* [Your objective]:
Revise the records below so that each occurrence of "How do I perform" becomes "How do I carry out". Leave everything else unchanged.

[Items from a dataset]

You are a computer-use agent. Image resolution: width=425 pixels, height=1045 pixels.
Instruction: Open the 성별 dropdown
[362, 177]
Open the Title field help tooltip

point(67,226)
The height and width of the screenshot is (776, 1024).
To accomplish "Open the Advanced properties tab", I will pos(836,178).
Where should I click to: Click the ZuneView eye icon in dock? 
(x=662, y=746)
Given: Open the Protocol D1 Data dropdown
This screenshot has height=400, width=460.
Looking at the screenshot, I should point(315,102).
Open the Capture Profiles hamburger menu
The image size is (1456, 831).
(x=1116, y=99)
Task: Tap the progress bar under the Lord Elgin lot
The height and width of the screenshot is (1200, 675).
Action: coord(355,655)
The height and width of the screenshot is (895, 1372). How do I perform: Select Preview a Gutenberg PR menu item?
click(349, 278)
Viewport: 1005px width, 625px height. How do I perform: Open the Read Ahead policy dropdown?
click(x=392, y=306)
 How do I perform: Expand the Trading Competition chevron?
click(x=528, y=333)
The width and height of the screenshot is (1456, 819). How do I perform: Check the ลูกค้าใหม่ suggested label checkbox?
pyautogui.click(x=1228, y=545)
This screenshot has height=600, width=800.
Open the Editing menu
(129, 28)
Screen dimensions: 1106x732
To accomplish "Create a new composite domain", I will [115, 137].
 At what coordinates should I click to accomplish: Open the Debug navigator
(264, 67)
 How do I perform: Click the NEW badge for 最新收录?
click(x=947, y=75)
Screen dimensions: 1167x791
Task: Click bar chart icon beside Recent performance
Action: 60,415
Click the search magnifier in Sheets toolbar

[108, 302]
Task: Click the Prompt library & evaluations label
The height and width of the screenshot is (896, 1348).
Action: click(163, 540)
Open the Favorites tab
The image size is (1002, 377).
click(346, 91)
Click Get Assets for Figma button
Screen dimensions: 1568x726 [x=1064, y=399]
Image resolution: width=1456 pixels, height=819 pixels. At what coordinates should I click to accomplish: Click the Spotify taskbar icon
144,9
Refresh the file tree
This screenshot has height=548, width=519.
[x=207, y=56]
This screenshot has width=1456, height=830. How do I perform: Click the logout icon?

* [The completed task]:
You are a computer-use agent. Image resolution: width=425 pixels, height=1045 pixels.
Instruction: Open the 성별 dropdown
[362, 177]
Open the Title field help tooltip

point(67,226)
The height and width of the screenshot is (776, 1024).
To accomplish "Open the Advanced properties tab", I will pos(836,178).
Where should I click to: Click the ZuneView eye icon in dock? 
(x=662, y=746)
Given: Open the Protocol D1 Data dropdown
This screenshot has height=400, width=460.
Looking at the screenshot, I should point(315,102).
Open the Capture Profiles hamburger menu
The image size is (1456, 831).
(x=1116, y=99)
Task: Tap the progress bar under the Lord Elgin lot
The height and width of the screenshot is (1200, 675).
Action: coord(355,655)
The height and width of the screenshot is (895, 1372). How do I carry out: Select Preview a Gutenberg PR menu item?
click(349, 278)
Viewport: 1005px width, 625px height. How do I carry out: Open the Read Ahead policy dropdown?
click(x=392, y=306)
 How do I carry out: Expand the Trading Competition chevron?
click(x=528, y=333)
The width and height of the screenshot is (1456, 819). How do I carry out: Check the ลูกค้าใหม่ suggested label checkbox?
pyautogui.click(x=1228, y=545)
This screenshot has height=600, width=800.
Open the Editing menu
(129, 28)
Screen dimensions: 1106x732
To accomplish "Create a new composite domain", I will [115, 137].
 At what coordinates should I click to accomplish: Open the Debug navigator
(264, 67)
 How do I carry out: Click the NEW badge for 最新收录?
click(x=947, y=75)
Screen dimensions: 1167x791
Task: Click bar chart icon beside Recent performance
Action: 60,415
Click the search magnifier in Sheets toolbar

[108, 302]
Task: Click the Prompt library & evaluations label
The height and width of the screenshot is (896, 1348).
Action: click(163, 540)
Open the Favorites tab
The image size is (1002, 377).
click(346, 91)
Click Get Assets for Figma button
Screen dimensions: 1568x726 [x=1064, y=399]
Image resolution: width=1456 pixels, height=819 pixels. At what coordinates should I click to accomplish: Click the Spotify taskbar icon
144,9
Refresh the file tree
This screenshot has height=548, width=519.
[x=207, y=56]
This screenshot has width=1456, height=830. How do I carry out: Click the logout icon?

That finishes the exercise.